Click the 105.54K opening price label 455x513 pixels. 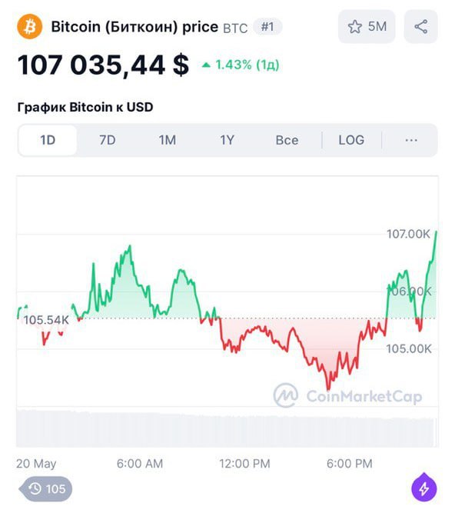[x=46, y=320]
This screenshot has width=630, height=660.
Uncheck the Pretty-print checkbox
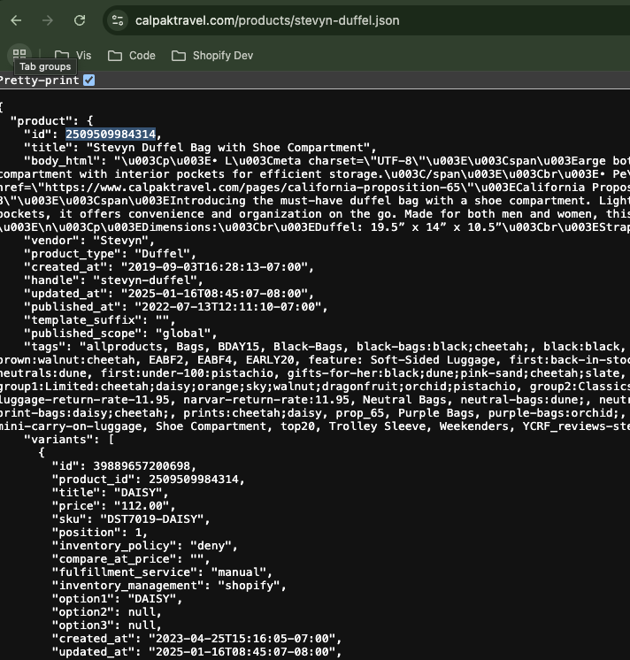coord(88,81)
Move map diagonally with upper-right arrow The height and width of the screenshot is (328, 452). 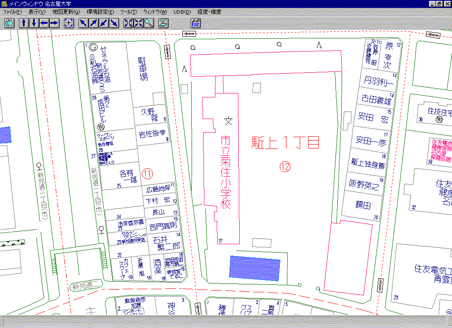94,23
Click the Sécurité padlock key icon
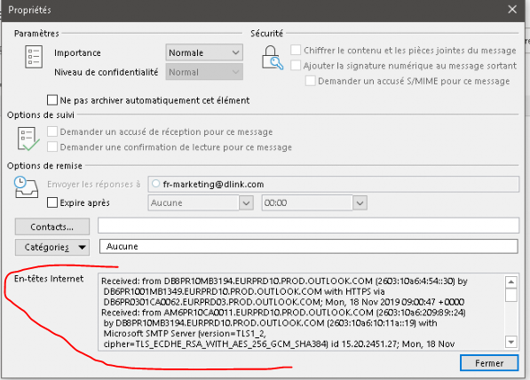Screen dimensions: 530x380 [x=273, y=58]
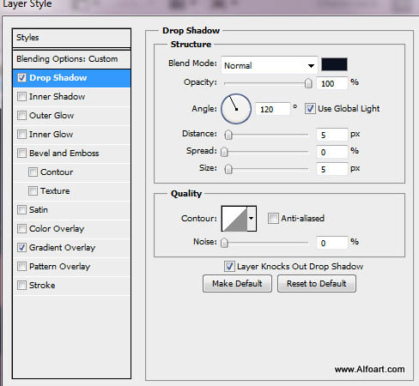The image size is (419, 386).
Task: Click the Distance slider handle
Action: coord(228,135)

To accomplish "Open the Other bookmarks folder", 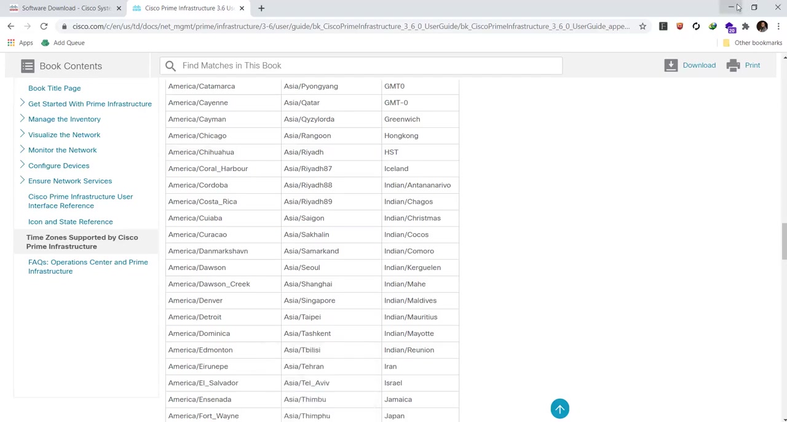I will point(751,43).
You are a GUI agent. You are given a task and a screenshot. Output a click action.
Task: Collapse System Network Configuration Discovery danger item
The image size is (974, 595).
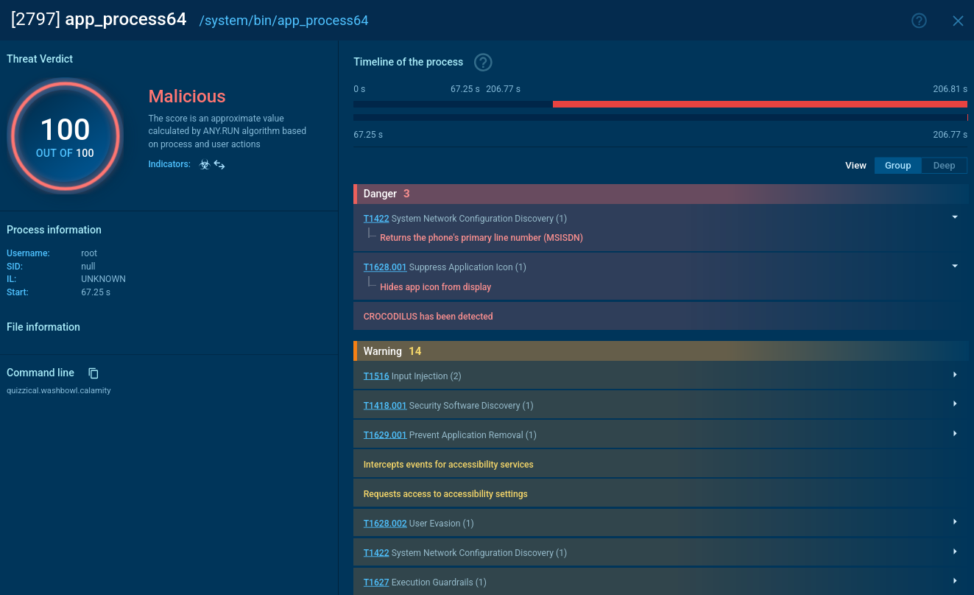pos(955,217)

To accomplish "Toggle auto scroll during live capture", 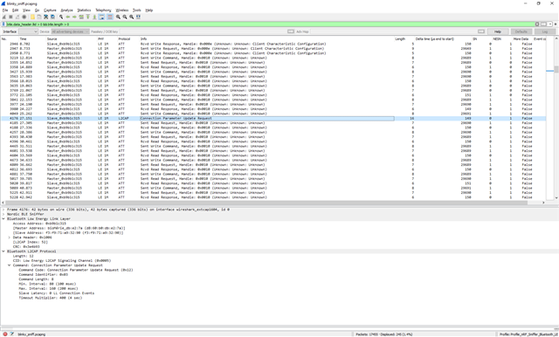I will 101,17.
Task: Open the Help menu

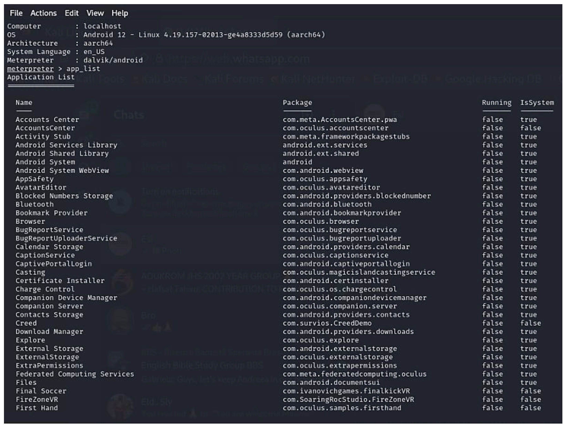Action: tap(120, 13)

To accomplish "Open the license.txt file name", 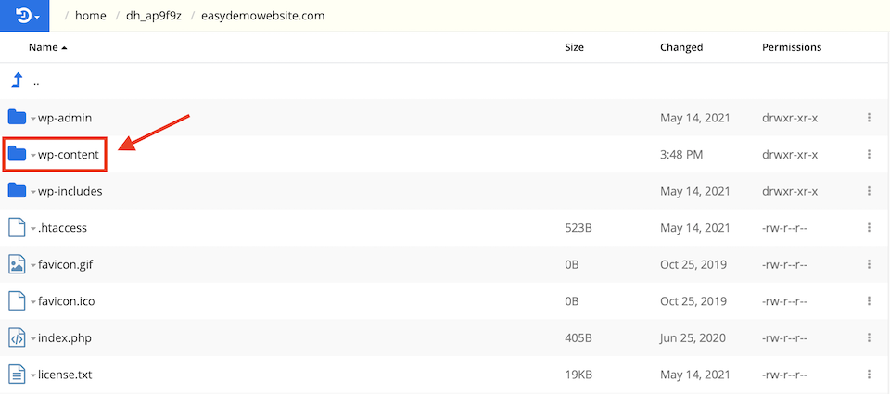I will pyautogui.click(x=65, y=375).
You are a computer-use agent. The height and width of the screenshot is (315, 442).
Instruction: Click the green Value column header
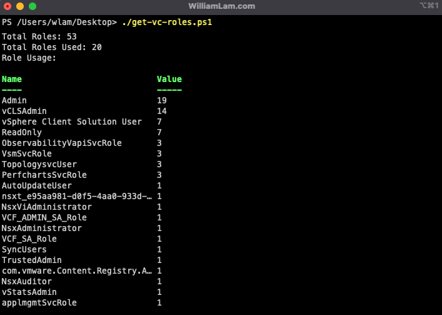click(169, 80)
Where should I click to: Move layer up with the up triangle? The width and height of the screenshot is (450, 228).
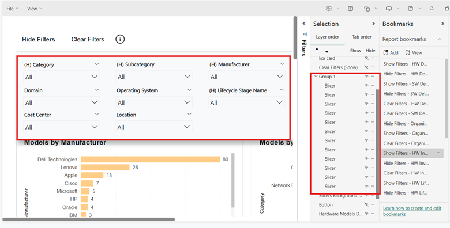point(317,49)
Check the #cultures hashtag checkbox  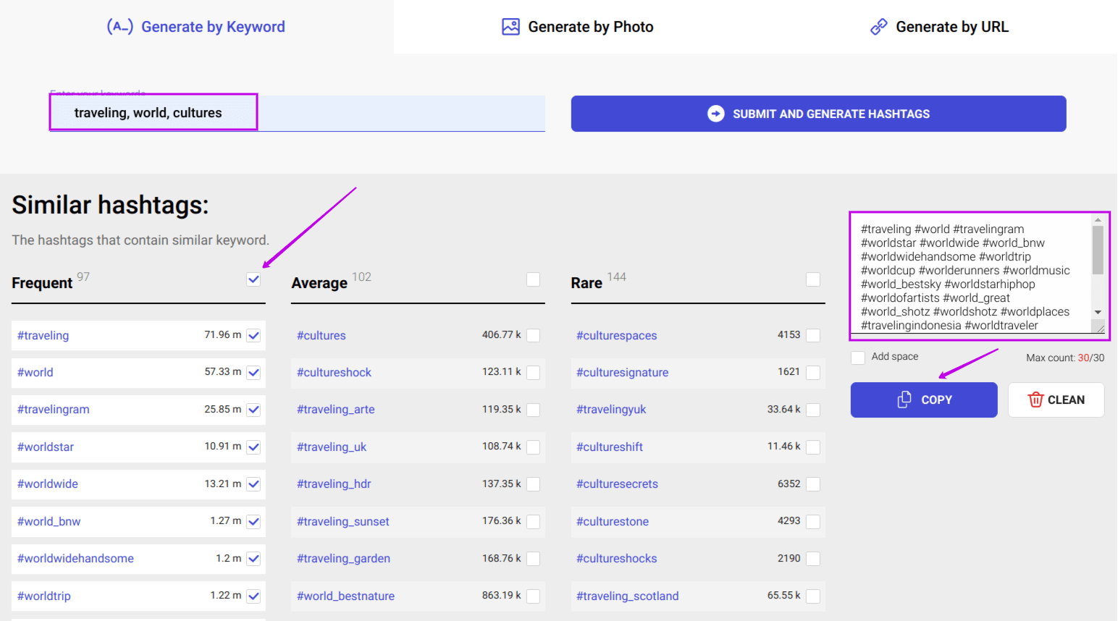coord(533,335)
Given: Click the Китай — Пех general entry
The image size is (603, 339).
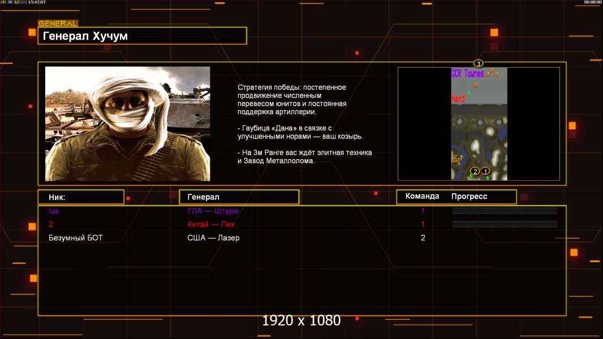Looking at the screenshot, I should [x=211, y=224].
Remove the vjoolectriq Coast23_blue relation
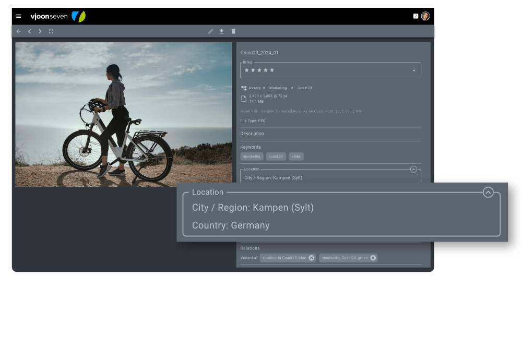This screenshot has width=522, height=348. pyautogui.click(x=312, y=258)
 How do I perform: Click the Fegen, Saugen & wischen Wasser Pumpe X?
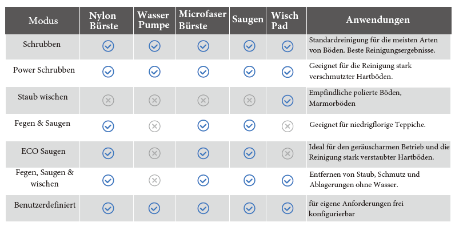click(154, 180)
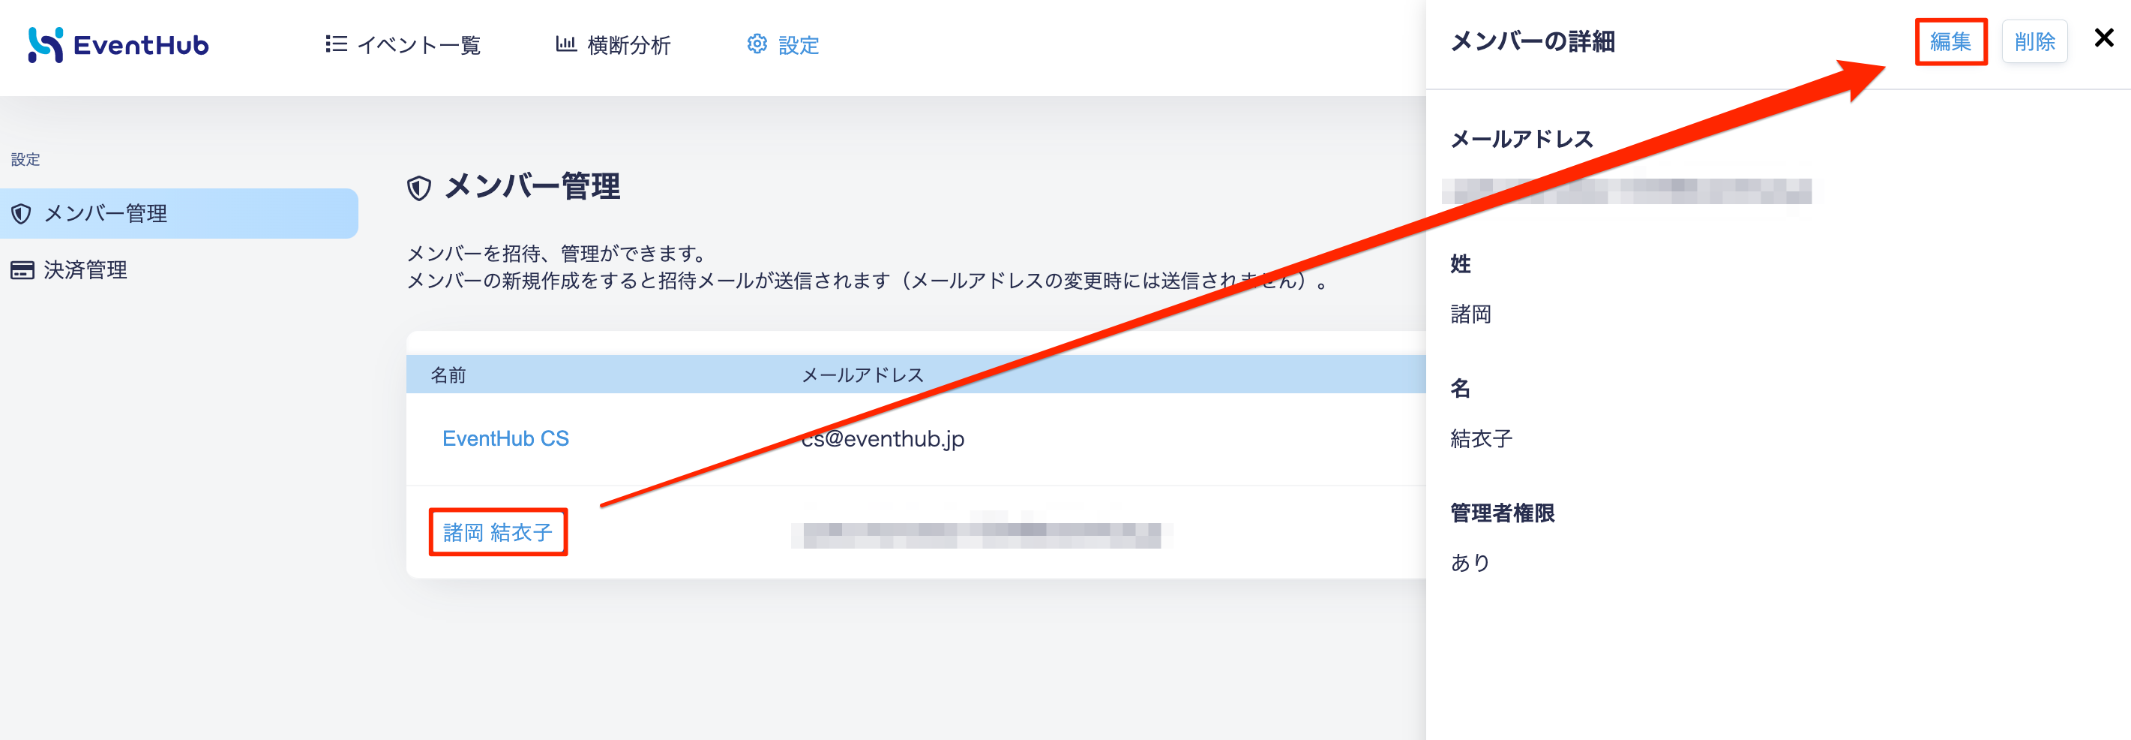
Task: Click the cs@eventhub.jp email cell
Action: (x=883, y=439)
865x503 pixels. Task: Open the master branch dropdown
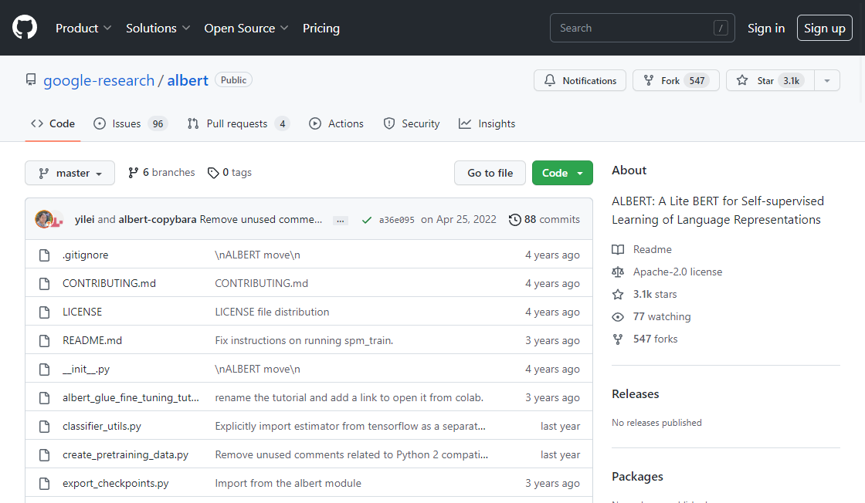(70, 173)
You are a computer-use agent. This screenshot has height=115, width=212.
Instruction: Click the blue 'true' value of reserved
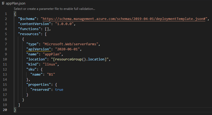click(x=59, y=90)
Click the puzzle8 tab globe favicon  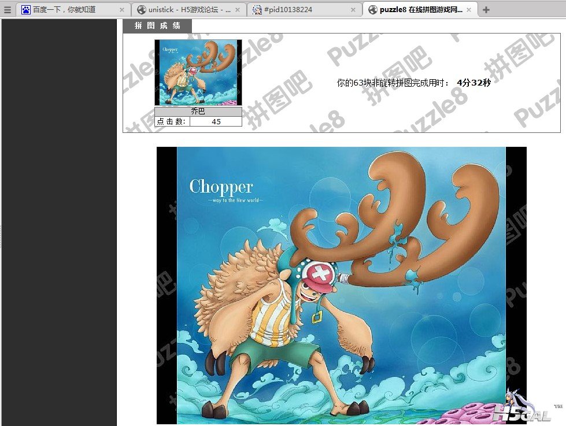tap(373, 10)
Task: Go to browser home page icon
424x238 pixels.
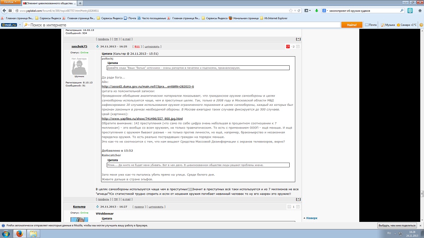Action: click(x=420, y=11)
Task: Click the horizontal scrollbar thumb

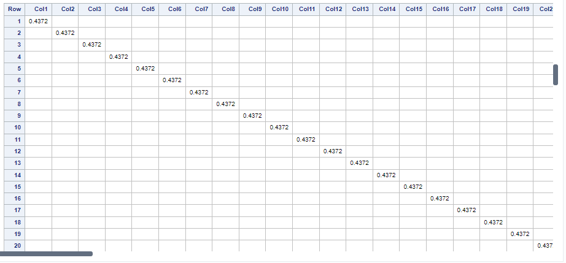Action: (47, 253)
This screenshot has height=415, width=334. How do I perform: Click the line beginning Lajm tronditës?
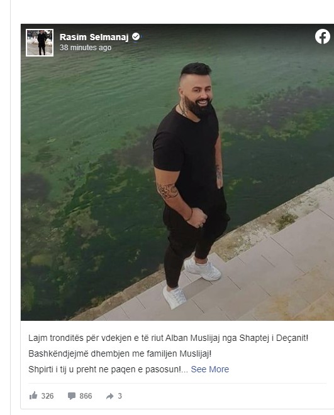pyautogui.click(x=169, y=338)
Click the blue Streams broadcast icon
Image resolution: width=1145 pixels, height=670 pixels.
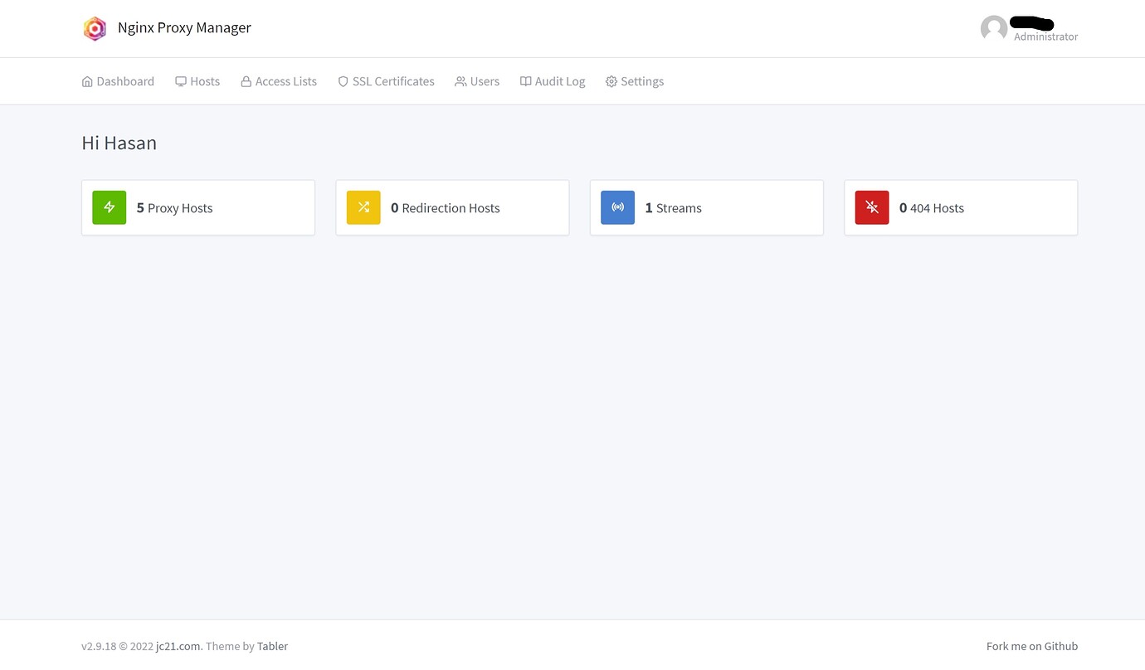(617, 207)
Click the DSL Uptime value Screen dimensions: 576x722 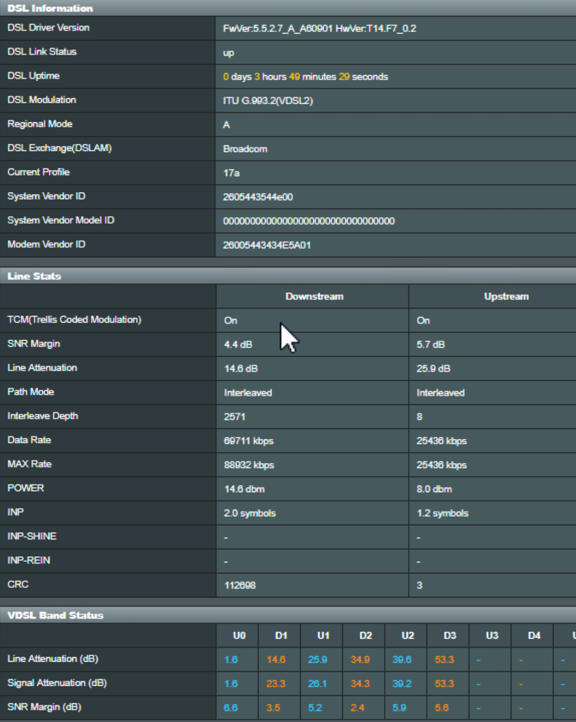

+ + + +

What is being asked: Your task is to retype the lines running from the one that contains "Task: Go to browser home page icon" through the end of the records, and nothing else. Pictures are not part of the copy.

Output of the exercise:
Task: Go to browser home page icon
424x238 pixels.
Action: click(x=420, y=11)
Task: Click the horizontal scrollbar thumb

Action: (47, 253)
This screenshot has height=415, width=334. How do I perform: Click the line beginning Lajm tronditës?
pyautogui.click(x=169, y=338)
Click the blue Streams broadcast icon
Image resolution: width=1145 pixels, height=670 pixels.
(617, 207)
Click the DSL Uptime value Screen dimensions: 576x722 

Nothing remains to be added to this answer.